Thursday, June 15, 2006

Bookwork progressing

More recent evidence that there will actually be a published book about Red Faber:

The publisher contacted me Wednesday with four questions about the manuscript. Only four?! That surprised me.

And, the book is now posted as available for ordering on the McFarland web site.

Sunday, June 04, 2006

Faber's son donates to museum

On Saturday, I paid a call on Red's son, Urban II, at his home in the Chicago suburbs. My wife came along, and did a great job navigating, counting out change for the toll plazas and keeping me awake.

The occasion was to accept, on behalf of the Tri-County Historical Society, memorabilia to be displayed in the Red Faber wing of the historical society's museum in Red's native Cascade, Iowa.

We are still hoping that Urban will come to Cascade next month for a presentation at the annual semi-pro all-star game. However, due to his upcoming change of residences and health issues, that is uncertain.

I will leave it to museum officials to decide the time and method of revealing what the items are, but I will say that they were worth the trip.

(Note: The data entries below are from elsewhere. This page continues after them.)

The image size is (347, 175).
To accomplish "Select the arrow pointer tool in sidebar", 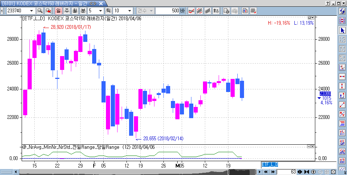I will click(342, 30).
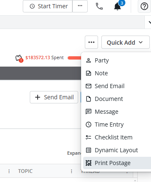The width and height of the screenshot is (151, 182).
Task: Open the help question mark icon
Action: pyautogui.click(x=144, y=6)
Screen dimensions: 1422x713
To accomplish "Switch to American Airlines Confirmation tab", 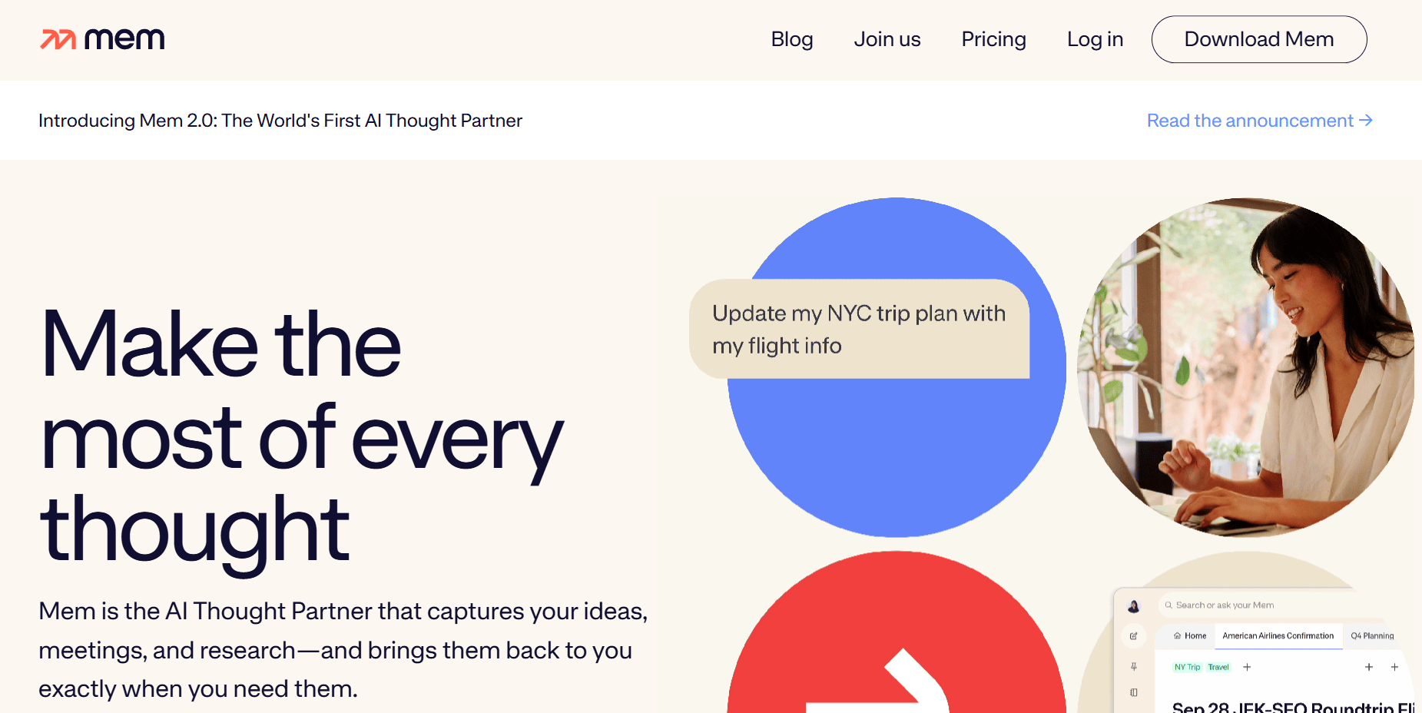I will 1278,636.
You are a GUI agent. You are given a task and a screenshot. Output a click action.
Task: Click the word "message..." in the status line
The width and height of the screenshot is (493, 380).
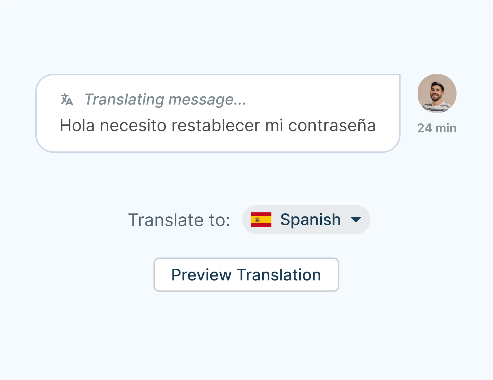pos(207,100)
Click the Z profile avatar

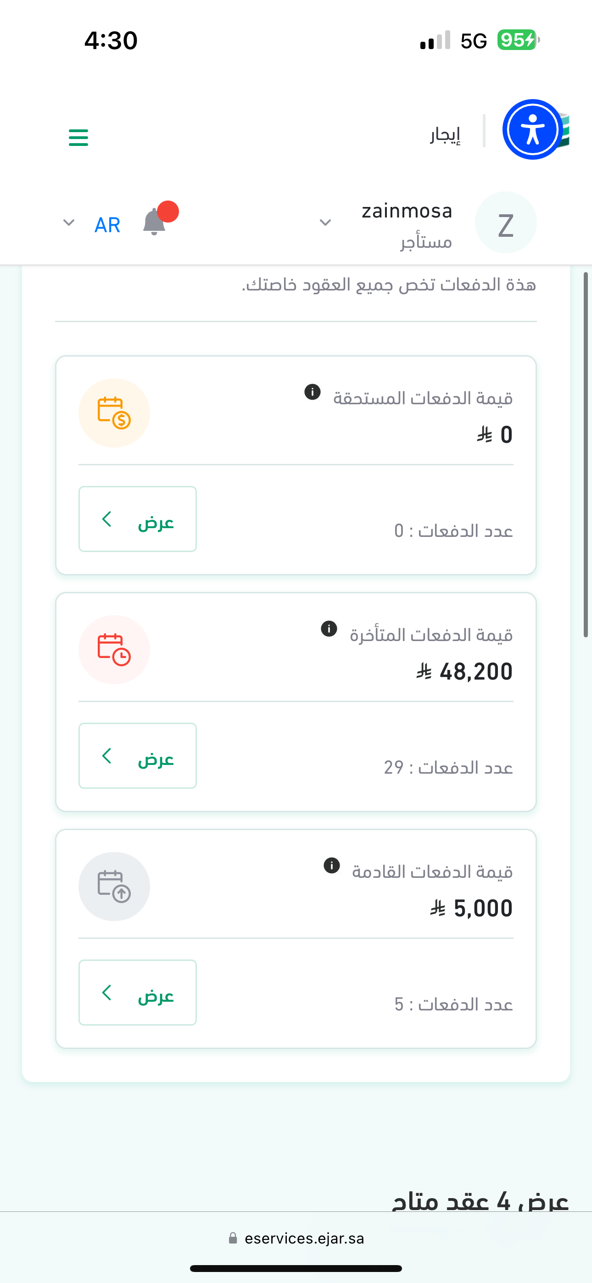tap(505, 223)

Historical society officials are thrilled with the donation. The museum is short of actual Faber memorabilia, so this will be a huge help.

Thursday, June 01, 2006

Getting closer

Today's mail included a package from McFarland Publishers of Jefferson, N.C.: Promotional materials for my Faber biography.

I learned a few things about my book. The list price is $29.95. It will be 256 pages, in paperback. And its ISBN (International Standard Book Number) is 0-7864-2721-3. (No, I do not plan to memorize that.)

All in all, it is further evidence that there really, truly will be a book published later this year.

Soon, I'm told, I will receive page galleys to proofread and to use for compiling the index.

McFarland also sent me order forms for the book. I guess I'll soon see who my friends are!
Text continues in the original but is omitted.